Manga-ka: Shin Midorikawa
Rating: Teen (13+)
Released: May 2008
“Always dream big. Becoming a great wizard takes courage, practice and dedication. Lewin Randit has all thse things, and possibly something more: He may have a special talent that wil make him the greatest wizard of all. But Lewin’s gift could also turn out to be a curse…”
Aventura, volume two, takes off where the first volume left readers: undead creatures have risen up and are attacking the main cast. With Chris already injured and Darwell useless against the skeletal creatures, Lewin steps in to save them. When all things seem lost, Lewin, a boy who had seemed to all as a magic-less individual, is able to summon a fire spirit of tremendous power. Now it’s up to the school faculty, and other higher-ups lurking in the background, to decide the fate of this surprising new pupil.
Much of the charm that the first volume of Aventura had seems missing in the second installment. The children that took up most of centre stage share about equal time here with the teachers, and a few new adult characters. With the exception of the opening action sequence, most of the book is dialogue based and a lot of it revolves around conversations between the faculty and it times it can feel like it’s going by very slowly. Sometimes it all seems too wordy and with the artwork constantly challenging the words for reader’s attention, Aventura is the kind of story you need to take your time and read carefully.

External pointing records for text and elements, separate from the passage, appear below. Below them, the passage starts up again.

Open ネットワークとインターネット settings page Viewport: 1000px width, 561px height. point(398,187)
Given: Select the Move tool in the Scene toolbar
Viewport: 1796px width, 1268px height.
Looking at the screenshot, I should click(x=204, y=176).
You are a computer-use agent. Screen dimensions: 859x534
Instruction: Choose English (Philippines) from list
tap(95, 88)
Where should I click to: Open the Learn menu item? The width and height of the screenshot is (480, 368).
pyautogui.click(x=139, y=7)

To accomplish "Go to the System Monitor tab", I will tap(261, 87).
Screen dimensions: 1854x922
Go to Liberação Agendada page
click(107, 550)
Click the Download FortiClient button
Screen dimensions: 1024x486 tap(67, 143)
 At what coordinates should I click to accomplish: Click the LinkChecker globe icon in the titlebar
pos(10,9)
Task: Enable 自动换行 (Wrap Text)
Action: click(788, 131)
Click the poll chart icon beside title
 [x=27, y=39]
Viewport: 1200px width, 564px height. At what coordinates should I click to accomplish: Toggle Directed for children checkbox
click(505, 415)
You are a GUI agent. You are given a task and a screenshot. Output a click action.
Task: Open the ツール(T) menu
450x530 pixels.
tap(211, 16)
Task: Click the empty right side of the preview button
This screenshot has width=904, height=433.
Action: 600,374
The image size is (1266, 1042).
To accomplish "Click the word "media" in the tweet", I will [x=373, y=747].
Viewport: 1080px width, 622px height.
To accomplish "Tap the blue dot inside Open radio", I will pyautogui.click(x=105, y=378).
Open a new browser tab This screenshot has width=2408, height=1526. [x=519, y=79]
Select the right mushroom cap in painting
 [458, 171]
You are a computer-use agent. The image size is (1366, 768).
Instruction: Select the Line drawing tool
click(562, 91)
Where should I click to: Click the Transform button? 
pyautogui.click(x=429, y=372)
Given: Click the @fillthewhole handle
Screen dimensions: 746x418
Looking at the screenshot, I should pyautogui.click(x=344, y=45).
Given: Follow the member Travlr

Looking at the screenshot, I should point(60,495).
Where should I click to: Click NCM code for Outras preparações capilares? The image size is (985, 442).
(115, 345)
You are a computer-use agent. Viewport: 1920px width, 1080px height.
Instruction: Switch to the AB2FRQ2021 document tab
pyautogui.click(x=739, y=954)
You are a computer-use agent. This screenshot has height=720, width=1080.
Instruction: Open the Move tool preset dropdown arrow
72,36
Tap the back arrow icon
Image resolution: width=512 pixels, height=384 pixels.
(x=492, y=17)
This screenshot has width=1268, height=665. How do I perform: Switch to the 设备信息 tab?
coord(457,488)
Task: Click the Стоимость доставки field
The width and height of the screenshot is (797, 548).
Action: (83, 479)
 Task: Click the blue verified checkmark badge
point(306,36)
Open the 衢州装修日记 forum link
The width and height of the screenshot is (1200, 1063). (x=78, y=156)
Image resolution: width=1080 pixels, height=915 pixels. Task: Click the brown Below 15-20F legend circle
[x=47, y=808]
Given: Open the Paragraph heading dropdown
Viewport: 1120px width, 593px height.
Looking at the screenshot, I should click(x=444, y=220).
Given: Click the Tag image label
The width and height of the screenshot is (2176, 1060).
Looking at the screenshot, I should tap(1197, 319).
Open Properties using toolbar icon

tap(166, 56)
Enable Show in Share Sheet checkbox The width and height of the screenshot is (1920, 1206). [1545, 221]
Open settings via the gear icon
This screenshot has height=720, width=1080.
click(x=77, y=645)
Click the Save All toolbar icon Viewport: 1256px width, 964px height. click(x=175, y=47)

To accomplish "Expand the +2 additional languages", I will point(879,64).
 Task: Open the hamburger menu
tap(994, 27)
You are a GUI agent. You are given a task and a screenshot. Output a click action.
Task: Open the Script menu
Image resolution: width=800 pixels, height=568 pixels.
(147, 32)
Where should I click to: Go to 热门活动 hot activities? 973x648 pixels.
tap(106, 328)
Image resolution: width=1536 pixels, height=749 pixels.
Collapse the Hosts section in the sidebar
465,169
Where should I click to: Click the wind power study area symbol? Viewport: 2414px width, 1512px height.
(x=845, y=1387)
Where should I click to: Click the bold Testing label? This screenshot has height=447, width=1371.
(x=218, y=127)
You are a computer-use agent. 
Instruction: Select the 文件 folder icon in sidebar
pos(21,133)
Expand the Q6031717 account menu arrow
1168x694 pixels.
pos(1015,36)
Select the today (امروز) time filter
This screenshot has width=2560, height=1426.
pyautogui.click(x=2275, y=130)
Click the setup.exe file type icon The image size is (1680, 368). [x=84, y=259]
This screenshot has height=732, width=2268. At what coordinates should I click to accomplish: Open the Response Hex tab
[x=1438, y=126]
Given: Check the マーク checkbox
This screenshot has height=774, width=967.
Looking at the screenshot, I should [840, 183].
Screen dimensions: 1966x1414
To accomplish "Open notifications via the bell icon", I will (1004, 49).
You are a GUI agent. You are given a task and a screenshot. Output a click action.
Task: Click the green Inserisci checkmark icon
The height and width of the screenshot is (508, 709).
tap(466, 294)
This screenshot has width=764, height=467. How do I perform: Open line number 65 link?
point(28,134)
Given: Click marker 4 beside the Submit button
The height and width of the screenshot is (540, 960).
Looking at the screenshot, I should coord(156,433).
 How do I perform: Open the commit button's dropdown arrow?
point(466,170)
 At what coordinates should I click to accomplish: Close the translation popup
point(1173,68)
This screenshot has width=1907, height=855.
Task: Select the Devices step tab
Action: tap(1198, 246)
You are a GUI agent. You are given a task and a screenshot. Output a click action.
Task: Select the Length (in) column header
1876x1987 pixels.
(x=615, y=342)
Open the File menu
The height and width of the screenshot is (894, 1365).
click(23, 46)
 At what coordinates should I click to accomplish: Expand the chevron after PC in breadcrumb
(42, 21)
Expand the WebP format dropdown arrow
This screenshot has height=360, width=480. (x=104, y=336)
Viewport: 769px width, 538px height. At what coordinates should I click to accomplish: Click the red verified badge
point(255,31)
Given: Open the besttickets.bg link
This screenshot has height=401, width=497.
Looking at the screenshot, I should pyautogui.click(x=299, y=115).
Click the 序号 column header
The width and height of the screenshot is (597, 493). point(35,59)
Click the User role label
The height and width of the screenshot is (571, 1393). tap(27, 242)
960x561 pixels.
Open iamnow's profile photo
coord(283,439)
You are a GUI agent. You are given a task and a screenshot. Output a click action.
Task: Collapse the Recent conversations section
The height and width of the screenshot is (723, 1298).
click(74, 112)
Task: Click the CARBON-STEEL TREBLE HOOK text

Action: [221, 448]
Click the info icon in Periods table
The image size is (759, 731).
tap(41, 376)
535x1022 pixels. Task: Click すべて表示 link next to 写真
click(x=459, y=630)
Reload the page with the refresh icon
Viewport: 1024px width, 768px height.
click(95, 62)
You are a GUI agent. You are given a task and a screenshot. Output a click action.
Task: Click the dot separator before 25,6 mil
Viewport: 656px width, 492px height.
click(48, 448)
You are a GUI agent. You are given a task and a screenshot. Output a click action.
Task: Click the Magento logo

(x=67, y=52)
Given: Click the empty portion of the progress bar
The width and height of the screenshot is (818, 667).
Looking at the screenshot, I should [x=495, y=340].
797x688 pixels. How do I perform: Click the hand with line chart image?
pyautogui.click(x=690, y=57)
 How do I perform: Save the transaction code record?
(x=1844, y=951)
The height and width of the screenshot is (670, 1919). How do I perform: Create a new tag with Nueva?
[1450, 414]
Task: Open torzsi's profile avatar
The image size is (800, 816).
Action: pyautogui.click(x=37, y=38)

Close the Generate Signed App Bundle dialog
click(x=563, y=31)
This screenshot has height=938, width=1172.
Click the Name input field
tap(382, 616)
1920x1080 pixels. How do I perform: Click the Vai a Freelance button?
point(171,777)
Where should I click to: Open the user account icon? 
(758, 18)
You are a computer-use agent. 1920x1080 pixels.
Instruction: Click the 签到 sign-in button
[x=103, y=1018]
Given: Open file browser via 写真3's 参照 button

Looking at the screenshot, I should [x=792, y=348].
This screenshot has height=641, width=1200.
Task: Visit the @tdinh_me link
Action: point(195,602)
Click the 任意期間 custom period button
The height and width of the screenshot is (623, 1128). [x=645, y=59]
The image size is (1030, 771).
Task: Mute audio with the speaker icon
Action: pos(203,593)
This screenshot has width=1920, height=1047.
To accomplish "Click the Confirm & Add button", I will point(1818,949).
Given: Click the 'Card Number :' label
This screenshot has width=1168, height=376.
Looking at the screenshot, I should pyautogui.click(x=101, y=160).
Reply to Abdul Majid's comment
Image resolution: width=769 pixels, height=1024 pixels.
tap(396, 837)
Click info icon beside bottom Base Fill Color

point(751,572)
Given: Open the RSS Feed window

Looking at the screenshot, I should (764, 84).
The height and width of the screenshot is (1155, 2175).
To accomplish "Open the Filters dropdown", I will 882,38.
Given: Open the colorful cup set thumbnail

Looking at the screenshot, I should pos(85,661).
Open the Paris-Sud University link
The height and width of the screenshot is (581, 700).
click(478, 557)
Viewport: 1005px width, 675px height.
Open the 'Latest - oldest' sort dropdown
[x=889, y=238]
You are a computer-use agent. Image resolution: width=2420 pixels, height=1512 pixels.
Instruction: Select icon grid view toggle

A few new dropped hints of information offer a glimpse into things to come, with some characters being more than they seem, Lewin included. When circumstances allow readers to get a glimpse into the world of the magic students, it’ll remind readers why this series has been compared to very similar stories like Harry Potter. Interactions between the Lewin and his friends remains energetic and sweet, and the half-elf Chris’s affection for his friend continues to grow, a cute platonic friendship that’ll tickle the interests of boys’ love fans.
The artwork continues to be the strongest part of this series. Shin Midorikawa’s artwork is gorgeous, with lots of thin lines and fine details. Unfortunately the detail in the artwork is also one of this book’s downfalls: it can cause pages to seem cluttered, take away from the dialogue and makes thing hard to follow. While it makes for an undoubtedly attractive series that fits the fantasy niche wonderfully, Shin Midorikawa’s artwork seems like it’d be better suited to illustration work over paneled manga.
All in all, Aventura is still a fun to look at it manga that unfortunately suffers from a few issues with dialogue clashing with the artwork. Fans of manga and fantasy will no doubt want to give this series a shot but a slogging plot fails to allow volume two to feel as compelling or entertaining as volume one.